Интересный парадокс — теперь уже Гарри внимательно вслушивался в речь призрака, выписывая отдельные слова. И нет, вовсе не потому, что видел в них некую Великую Истину, которую попытался скрыть от лучшей ученицы своего курса. Всё гораздо проще — он изучал непосредственно профессора Бинса. Пытался найти слова, в которых в речи возникала хоть какой-то отзвук эмоции. Вслушивался, пытаясь отследить реакции преподавателя истории магии на разные вещи.
Получалось так себе, прямо скажем. Но Гарри не отчаивался.
Про профессора истории магии удалось немало интересных фактов, но они никак не укладывались в какую-то нормальную картину.
— Мастер Бинс, он необщителен, — задумчиво подёгал бородку Свидетель Номер Два, в миру сэр Николас. — Право, никогда от него слова не слышал, кроме как на ученических лекциях. Думается мне, смерть знатно его впечатлила и заставила полностью уйти в любимое дело. Случается с молодыми призраками.
— Молодыми? — не понял Гарри. Бинс был каким угодно, только не молодым.
— Молодыми как призрак, — пояснил сэр Николас. — Недавно умершими и только-только перешедшими в подобную форму бытия. Мастер Бинс самый молодой среди нас, если не считать бедняжку Миртл, ей ещё чуть меньше пятьдесяти.
— А как умер профессор Бинс? — решил уточнить важный вопрос Поттер. Историю про Миртл стоило оставить на другой раз, и в первую очередь — познакомиться с самим призраком. Вряд ли она будет такой же неразговорчивой, как преподаватель истории магии.
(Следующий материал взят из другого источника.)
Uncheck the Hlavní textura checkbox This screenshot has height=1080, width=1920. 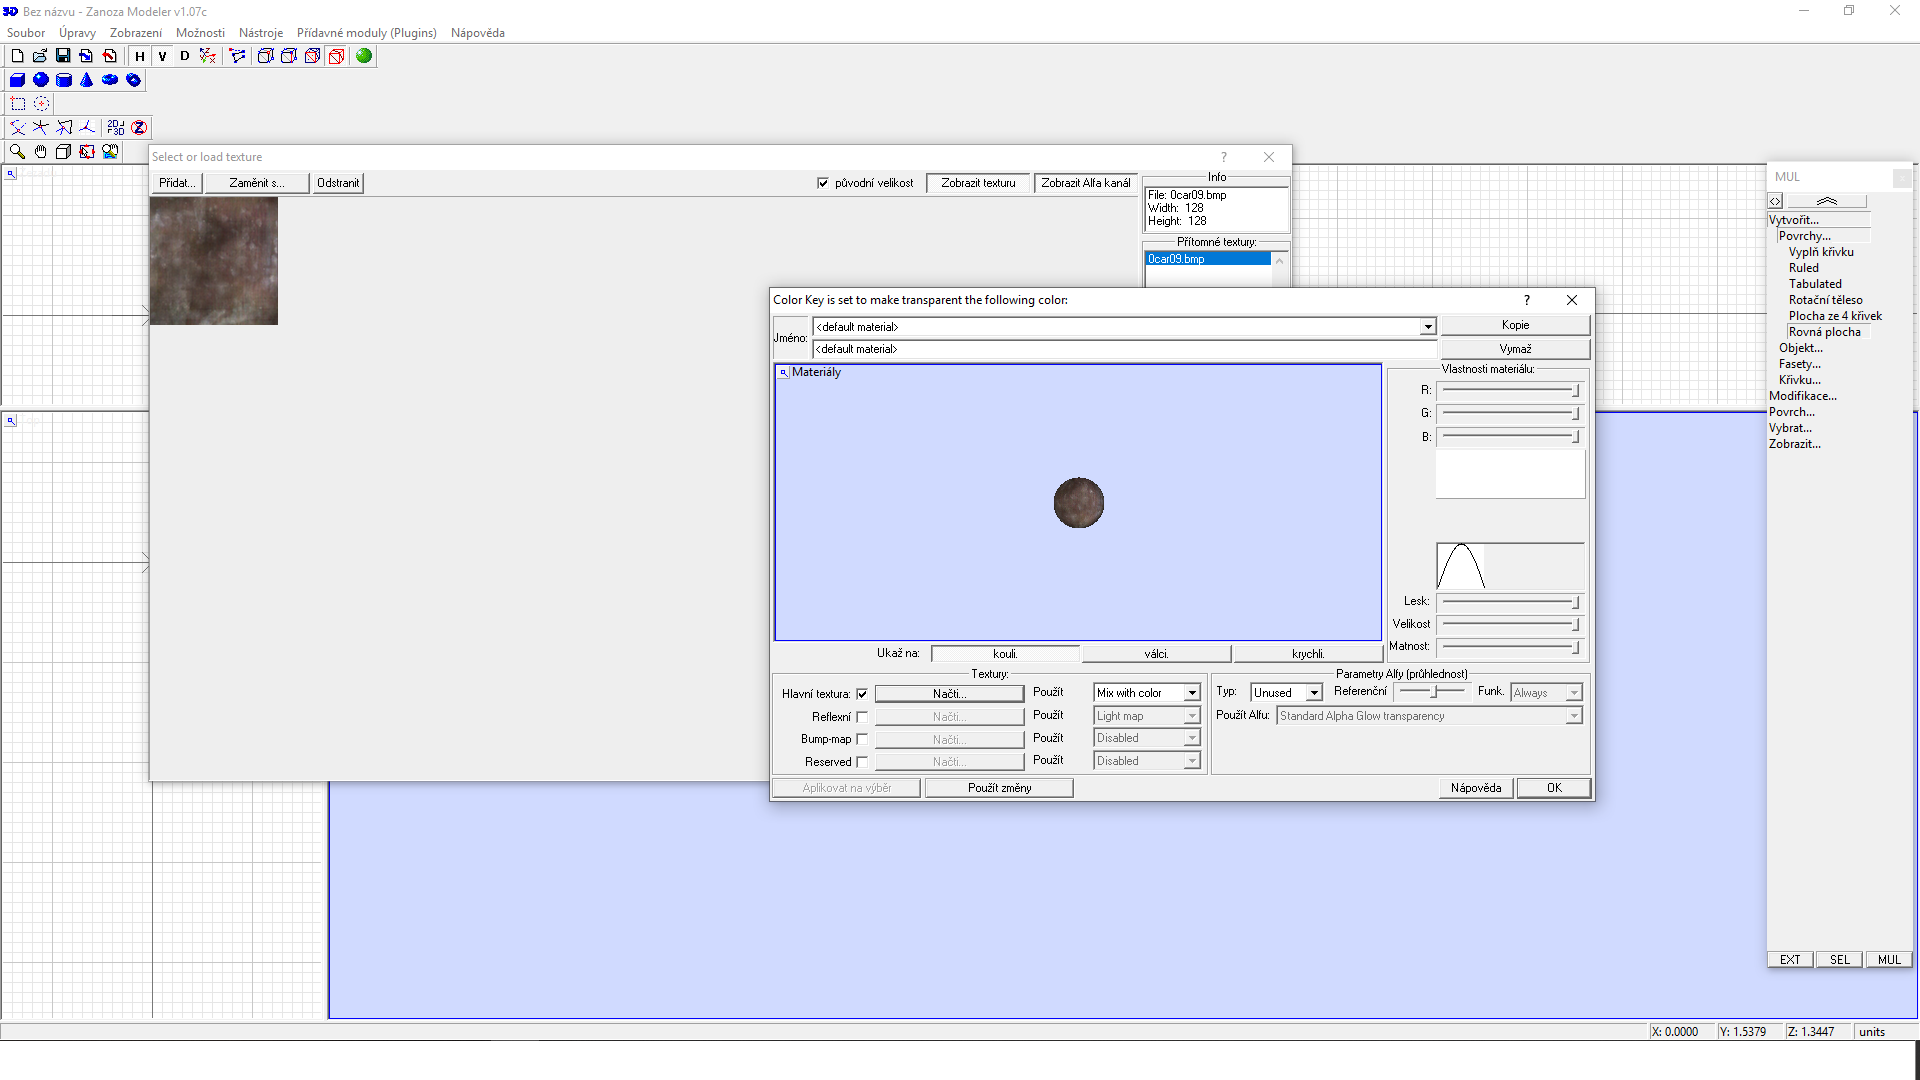[862, 694]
— Увы, детали мне неведомы, — с сожалением вздохнул сэр Николас. — Помню, уважаемый Толстый Монах как-то говорил, что просто сердце остановилось. Он был уже стар тогда, возможно, забыл принять нужные зелья?
Пришлось обратиться к Свидетелю Номер Три.
— Да, юноша, бедный Бинс был просто стар, — подтвердил призрак Хаффлпаффа. — Он был немало увлечён своими проектами, так ярко рассказывал о всяких раскопках… Призрачная жизнь, увы, не пошла ему на пользу. Бедняга не смог смириться, что никогда не вернётся к делу своей жизни, должно быть. Нам не удавалось толком пообщаться, он даже не бывал никогда на наших, призрачных, встречах или вечеринках. Очень, очень нелюдим, право слово. В следующем году наш общий друг Николас отмечает пятисотлетие смерти, немалая дата, согласитесь? Все призраки замка соберутся, даже Пивз отложит свои шалости. Но бедный Бинс, увы, как обычно к нам не присоединиться, могу вас заверить.
— А почему он вообще остался преподавать историю магии? — сумел вклиниться с вопросом в пространную речь Толстого Монаха Гарри.
— Его попросил директор, конечно! — воскликнул призрак. — Он же, кстати, и первым нашёл тело, как мне помниться. Дайте подумать, кто тогда занимал это кресло? Идэсса? Нет-нет, она была в шестнадцатом веке… Да, точно, это был Блэк! Тот директор, что поссорился с Пивзом, как раз оставил кресло, и Финеас был следующим. Это был тысяча восемьсот девяносто первый год.
Финеас Блэк, возможно, и пролил бы ещё немного света на всю историю и стал бы следующим свидетелем, но говорить с кем-либо категорически отказался. Его портрет, в смысле, который висел в кабинете директора. Гарри попытался попытался перекинуться с ним словом во время перерыва на уроке окклюменции, но вздорный старик препочёл отмолчаться.
Из-за чего был переквалифицирован в Улику Номер Два вместе со своим предшественником. Вся проблема была в датах. Да, Финеас Блэк стал директором Хогвартса в тысяча девятьсот первый год, а прошлый оставил кресло в том же году. Вот только разрыв между ними был почти в полгода. И именно в эти дни Школа Волшебства и Чародейства обзавелась призраком-профессором.
Правила, которые смог найти Гарри, говорили, что всё это время Хогвартсом управлял заместитель предыдущего директора. Как правило именно он становился следующим руководителем, но не в этот раз — Блэк вообще не имел до этого отношения к школе, но смог надавать на попечительский совет. Политика, наверняка.